Precision targeting of bacterial pathogen via bi-functional nanozyme activated by biofilm microenvironment

摘要

Human dental caries is an intractable biofilm-associated disease caused by microbial interactions and dietary sugars on the host's teeth. Commensal bacteria help control opportunistic pathogens via bioactive products such as hydrogen peroxide (H2O2). However, high-sugar consumption disrupts homeostasis and promotes pathogen accumulation in acidic biofilms that cause tooth-decay. Here, we exploit the pathological (sugar-rich/acidic) conditions using a nanohybrid system to increase intrinsic H2O2 production and trigger pH-dependent reactive oxygen species (ROS) generation for efficient biofilm virulence targeting. The nanohybrid contains glucoseoxidase that catalyzes glucose present in biofilms to increase intrinsic H2O2, which is converted by iron oxide nanoparticles with peroxidase-like activity into ROS in acidic pH. Notably, it selectively kills Streptococcus mutans (pathogen) without affecting Streptococcus oralis (commensal) via preferential pathogen-binding and in situ ROS generation.

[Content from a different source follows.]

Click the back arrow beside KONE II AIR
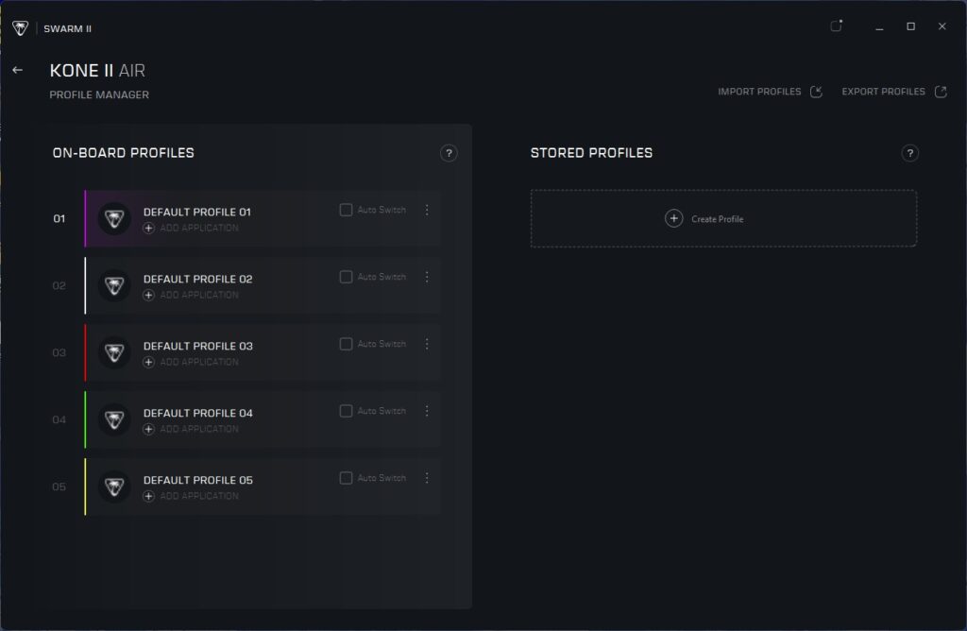The height and width of the screenshot is (631, 967). point(17,70)
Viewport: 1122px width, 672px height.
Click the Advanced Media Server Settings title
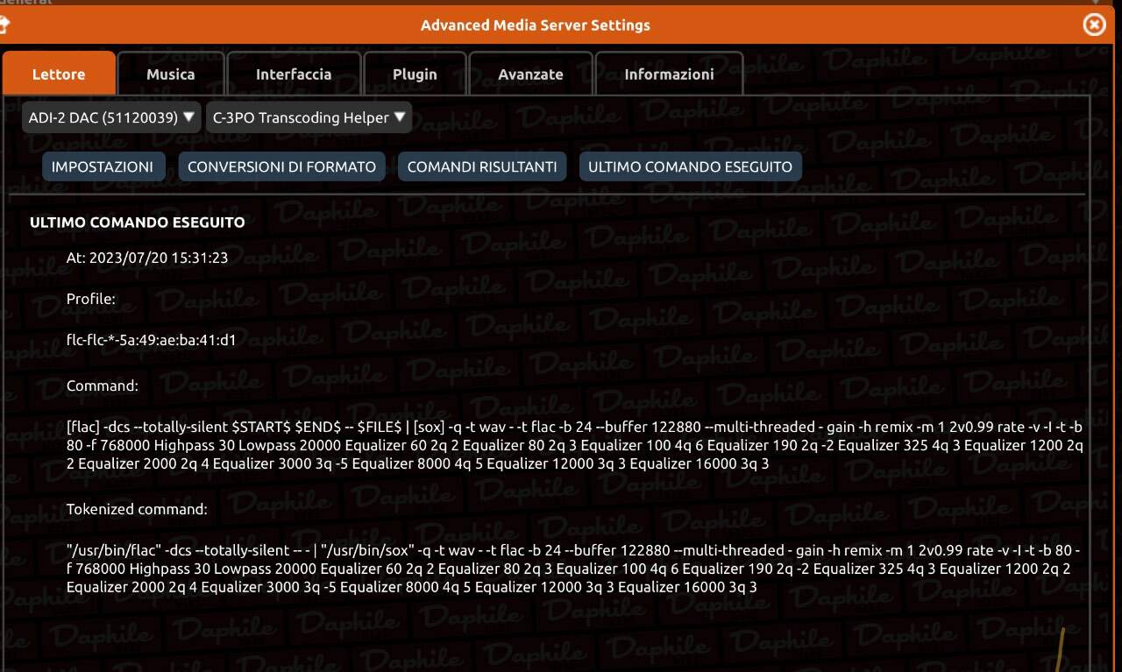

Furthermore, nanohybrid treatments potently reduced dental caries in a rodent model. Compared to chlorhexidine (positive-control), which disrupted oral microbiota diversity, the nanohybrid had significant higher efficacy without affecting soft-tissues and the oral-gastrointestinal microbiomes, while modulating dental health-associated microbial activity in vivo. The data reveal therapeutic precision of a bi-functional hybrid nanozyme against a biofilm-related disease in a controlled-manner activated by pathological conditions.